====== Selected passage

Redesigning an Elusive Bacterial Enzyme Into an Efficient Green Catalyst

Industrial oxidation accounts for roughly a third of all chemical processes, yet traditional methods rely on high‑temperature, high‑pressure reactors and hazardous oxidants. Biocatalytic alternatives, particularly cytochrome P450 monooxygenases, promise room‑temperature selectivity but have been hampered by the requirement for dedicated redox partner proteins. This dependency has left many bacterial P450s, such as the CYP107J1 from Bacillus subtilis, functionally orphaned and unsuitable for large‑scale applications.

The Tokyo University of Science team tackled the partner problem by converting CYP107J1 into a peroxygenase that uses hydrogen peroxide directly as the electron donor. Guided by structural modeling and prior work on CYP199A4, they introduced two active‑site mutations that amplified turnover 28‑fold on a model substrate without compromising regio‑selectivity. Remarkably, the engineered enzyme also generated indigo—a high‑value textile dye—at rates surpassing previously reported P450 peroxygenases, demonstrating both versatility and commercial relevance.

============
====== Supplied material

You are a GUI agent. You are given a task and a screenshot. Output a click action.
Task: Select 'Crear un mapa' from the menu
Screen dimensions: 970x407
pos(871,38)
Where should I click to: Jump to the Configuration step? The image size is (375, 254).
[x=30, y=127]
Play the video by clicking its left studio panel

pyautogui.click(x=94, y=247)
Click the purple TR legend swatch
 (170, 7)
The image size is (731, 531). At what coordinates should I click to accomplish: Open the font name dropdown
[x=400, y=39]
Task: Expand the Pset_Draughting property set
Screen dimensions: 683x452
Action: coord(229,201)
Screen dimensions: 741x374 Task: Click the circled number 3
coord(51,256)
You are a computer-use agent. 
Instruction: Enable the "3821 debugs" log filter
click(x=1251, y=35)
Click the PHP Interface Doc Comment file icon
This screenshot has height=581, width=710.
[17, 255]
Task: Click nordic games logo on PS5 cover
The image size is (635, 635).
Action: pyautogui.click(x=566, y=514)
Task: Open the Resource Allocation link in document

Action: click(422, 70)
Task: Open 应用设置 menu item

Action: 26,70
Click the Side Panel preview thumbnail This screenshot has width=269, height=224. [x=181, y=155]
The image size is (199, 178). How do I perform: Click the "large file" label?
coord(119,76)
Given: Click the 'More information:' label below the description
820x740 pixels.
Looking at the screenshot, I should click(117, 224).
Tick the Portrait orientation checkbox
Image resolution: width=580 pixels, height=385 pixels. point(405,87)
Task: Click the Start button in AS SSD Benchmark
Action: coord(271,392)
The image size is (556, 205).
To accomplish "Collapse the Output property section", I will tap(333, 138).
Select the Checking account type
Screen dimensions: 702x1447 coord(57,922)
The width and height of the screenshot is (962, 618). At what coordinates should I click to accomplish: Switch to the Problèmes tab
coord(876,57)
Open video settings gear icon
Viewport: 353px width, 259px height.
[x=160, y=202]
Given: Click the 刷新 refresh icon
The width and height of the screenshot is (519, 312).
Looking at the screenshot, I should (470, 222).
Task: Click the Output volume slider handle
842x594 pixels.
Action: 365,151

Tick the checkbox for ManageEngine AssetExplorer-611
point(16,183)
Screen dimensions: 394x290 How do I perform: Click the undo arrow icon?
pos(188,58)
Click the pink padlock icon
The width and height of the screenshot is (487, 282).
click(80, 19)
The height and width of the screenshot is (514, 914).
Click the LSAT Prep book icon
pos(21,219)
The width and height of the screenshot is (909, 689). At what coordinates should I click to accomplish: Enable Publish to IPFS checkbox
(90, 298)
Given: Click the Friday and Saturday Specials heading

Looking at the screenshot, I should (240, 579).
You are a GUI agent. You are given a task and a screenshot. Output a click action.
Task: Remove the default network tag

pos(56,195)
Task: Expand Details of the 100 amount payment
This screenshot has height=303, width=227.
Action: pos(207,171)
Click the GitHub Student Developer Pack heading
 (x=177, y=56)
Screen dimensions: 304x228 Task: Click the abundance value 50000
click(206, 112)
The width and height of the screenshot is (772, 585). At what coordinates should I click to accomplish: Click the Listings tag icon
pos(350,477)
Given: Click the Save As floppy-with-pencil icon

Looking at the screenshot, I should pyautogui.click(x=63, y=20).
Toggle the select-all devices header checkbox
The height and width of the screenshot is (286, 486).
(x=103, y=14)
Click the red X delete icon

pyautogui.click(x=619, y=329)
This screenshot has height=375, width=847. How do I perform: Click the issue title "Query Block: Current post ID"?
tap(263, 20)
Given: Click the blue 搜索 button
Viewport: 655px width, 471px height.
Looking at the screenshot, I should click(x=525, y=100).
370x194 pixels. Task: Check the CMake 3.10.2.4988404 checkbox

============

# Assignment:
Answer these questions from the enzyme article:
1. What share of all chemical processes does industrial oxidation account for?
2. What bacterium is CYP107J1 from?
3. By what factor did the two active-site mutations amplify turnover on a model substrate?
Rely only on the enzyme article for what comes next.

# Written response:
1. Roughly a third.
2. Bacillus subtilis.
3. 28-fold.